● Task
Look through the material below and copy exactly the lines from the line with "Task: Click the green recommended" to the line with "The image size is (1540, 742).", those two lines included.

____

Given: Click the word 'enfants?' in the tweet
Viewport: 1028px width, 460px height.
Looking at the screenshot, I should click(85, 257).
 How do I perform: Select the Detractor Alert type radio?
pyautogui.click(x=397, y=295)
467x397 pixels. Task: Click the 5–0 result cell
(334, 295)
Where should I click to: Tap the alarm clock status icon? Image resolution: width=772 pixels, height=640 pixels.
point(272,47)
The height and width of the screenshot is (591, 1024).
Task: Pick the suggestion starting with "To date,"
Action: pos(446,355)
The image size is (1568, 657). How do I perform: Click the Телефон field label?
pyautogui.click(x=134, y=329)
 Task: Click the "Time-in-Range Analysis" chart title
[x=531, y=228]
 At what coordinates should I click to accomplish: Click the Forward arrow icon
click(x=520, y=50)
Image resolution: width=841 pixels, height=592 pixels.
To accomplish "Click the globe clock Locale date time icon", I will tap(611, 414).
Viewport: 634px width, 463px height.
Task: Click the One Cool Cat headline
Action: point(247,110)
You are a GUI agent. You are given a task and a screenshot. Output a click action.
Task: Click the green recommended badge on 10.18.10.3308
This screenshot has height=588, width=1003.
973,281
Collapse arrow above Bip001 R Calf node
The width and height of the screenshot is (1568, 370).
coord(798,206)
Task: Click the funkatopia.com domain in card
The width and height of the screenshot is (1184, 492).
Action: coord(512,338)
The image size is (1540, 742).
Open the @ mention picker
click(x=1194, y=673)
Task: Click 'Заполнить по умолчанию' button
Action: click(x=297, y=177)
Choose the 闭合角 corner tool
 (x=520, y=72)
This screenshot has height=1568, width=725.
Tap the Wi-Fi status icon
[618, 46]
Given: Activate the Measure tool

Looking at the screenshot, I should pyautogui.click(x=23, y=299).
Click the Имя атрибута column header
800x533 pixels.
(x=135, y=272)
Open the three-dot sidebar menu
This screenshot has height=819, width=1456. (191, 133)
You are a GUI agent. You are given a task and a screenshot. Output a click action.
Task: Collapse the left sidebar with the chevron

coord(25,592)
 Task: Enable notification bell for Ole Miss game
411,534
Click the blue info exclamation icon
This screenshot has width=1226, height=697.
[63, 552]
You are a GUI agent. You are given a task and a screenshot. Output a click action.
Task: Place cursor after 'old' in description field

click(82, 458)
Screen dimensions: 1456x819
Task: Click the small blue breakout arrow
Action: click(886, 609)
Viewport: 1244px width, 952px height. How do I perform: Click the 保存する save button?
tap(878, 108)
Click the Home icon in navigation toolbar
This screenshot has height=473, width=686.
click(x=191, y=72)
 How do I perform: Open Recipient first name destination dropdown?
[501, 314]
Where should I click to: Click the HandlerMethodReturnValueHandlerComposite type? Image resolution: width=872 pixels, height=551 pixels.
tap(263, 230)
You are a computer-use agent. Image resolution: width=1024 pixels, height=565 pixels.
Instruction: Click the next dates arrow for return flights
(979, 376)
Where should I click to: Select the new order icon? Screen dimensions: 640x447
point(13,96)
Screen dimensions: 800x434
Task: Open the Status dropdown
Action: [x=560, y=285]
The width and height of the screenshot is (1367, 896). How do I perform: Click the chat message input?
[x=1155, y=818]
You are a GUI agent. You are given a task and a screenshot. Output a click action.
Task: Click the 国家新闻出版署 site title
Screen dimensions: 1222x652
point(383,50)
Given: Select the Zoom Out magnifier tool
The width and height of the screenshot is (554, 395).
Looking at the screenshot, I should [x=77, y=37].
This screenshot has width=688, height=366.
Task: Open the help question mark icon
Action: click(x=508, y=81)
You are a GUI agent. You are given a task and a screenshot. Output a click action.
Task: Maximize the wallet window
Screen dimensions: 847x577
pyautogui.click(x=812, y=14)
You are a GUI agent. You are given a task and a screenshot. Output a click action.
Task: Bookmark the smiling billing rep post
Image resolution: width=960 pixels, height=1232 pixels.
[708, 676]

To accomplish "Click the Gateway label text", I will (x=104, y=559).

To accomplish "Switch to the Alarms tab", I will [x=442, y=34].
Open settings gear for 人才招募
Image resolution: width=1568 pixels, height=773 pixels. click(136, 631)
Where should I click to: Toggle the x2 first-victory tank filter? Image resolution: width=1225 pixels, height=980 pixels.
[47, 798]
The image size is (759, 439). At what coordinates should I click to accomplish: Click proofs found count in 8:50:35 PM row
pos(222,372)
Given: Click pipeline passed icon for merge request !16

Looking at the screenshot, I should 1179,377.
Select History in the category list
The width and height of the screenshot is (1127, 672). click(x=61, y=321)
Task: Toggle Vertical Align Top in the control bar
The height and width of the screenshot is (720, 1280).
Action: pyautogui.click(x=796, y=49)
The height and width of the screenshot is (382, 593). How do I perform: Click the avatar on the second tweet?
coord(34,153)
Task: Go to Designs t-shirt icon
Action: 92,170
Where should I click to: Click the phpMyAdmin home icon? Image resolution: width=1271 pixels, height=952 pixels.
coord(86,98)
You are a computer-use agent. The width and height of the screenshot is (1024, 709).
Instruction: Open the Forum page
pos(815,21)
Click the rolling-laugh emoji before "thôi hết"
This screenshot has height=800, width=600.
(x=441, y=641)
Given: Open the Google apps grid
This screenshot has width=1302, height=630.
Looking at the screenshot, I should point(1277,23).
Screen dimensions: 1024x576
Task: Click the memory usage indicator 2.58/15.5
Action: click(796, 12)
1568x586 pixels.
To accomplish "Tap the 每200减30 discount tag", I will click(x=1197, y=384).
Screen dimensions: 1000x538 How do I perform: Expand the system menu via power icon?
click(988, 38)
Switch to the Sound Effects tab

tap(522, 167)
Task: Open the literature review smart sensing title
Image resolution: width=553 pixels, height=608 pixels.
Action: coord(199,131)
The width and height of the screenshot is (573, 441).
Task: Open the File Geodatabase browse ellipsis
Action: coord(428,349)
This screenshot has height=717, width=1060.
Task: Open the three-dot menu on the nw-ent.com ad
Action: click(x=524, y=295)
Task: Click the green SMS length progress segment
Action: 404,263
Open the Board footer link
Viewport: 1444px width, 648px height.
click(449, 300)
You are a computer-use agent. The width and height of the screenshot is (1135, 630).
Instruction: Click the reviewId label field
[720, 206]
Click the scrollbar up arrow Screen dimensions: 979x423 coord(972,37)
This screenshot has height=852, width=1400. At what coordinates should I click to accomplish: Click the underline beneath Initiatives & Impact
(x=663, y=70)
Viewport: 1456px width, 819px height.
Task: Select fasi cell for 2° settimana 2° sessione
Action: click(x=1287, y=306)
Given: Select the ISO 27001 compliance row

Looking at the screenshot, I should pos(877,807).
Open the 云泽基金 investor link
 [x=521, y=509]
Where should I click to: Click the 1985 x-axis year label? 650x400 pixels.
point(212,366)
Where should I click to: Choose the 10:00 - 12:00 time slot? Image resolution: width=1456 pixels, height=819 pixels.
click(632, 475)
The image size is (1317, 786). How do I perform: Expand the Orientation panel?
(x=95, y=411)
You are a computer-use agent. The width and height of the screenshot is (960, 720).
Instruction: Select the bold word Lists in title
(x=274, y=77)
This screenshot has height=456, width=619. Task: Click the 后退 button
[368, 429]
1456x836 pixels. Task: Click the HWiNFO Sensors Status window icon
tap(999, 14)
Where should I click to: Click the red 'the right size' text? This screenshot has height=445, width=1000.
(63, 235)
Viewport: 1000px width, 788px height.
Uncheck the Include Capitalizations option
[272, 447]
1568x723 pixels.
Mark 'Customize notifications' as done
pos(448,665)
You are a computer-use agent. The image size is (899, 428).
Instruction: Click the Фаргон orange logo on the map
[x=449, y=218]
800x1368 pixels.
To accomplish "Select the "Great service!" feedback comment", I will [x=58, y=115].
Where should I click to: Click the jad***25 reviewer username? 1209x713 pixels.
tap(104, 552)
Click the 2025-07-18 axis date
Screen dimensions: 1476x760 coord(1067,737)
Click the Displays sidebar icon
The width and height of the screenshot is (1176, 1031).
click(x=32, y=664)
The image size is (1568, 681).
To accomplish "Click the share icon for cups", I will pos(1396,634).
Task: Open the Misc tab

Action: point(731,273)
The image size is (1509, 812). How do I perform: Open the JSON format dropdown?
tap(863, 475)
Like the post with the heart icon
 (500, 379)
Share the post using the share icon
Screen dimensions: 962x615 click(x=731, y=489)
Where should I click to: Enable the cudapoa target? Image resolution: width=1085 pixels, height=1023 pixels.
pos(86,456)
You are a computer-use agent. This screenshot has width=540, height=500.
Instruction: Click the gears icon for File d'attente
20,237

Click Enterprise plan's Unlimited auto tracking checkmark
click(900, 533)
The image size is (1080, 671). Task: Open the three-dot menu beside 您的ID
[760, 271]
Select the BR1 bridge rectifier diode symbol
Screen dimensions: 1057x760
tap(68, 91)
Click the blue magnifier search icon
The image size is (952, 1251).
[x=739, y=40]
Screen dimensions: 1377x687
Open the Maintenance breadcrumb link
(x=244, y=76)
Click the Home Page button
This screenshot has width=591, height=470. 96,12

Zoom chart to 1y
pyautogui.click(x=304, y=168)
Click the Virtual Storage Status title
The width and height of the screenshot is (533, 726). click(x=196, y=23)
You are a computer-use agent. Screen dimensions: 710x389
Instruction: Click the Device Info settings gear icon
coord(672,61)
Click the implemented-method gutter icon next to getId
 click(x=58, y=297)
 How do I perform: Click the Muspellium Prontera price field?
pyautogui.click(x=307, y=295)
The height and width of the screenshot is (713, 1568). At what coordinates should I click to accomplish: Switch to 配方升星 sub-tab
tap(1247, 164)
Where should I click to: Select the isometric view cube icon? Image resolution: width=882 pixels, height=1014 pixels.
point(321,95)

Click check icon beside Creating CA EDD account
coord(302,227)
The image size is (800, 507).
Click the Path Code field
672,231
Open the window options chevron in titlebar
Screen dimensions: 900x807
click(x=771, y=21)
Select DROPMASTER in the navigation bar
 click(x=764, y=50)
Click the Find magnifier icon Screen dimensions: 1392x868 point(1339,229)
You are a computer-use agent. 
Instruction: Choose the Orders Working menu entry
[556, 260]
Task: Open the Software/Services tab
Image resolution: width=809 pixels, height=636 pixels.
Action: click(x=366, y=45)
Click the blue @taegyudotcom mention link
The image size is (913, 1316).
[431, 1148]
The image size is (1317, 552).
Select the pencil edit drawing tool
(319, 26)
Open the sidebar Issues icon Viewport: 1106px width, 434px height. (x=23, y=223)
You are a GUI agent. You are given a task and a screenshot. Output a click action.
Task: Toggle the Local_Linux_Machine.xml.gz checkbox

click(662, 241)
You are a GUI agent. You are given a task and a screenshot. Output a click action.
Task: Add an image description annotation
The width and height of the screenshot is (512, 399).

____

● Solution to the exercise
Task: Click the green recommended badge on 10.18.10.3308
This screenshot has height=588, width=1003.
973,281
Collapse arrow above Bip001 R Calf node
The width and height of the screenshot is (1568, 370).
coord(798,206)
Task: Click the funkatopia.com domain in card
The width and height of the screenshot is (1184, 492).
Action: coord(512,338)
The image size is (1540, 742).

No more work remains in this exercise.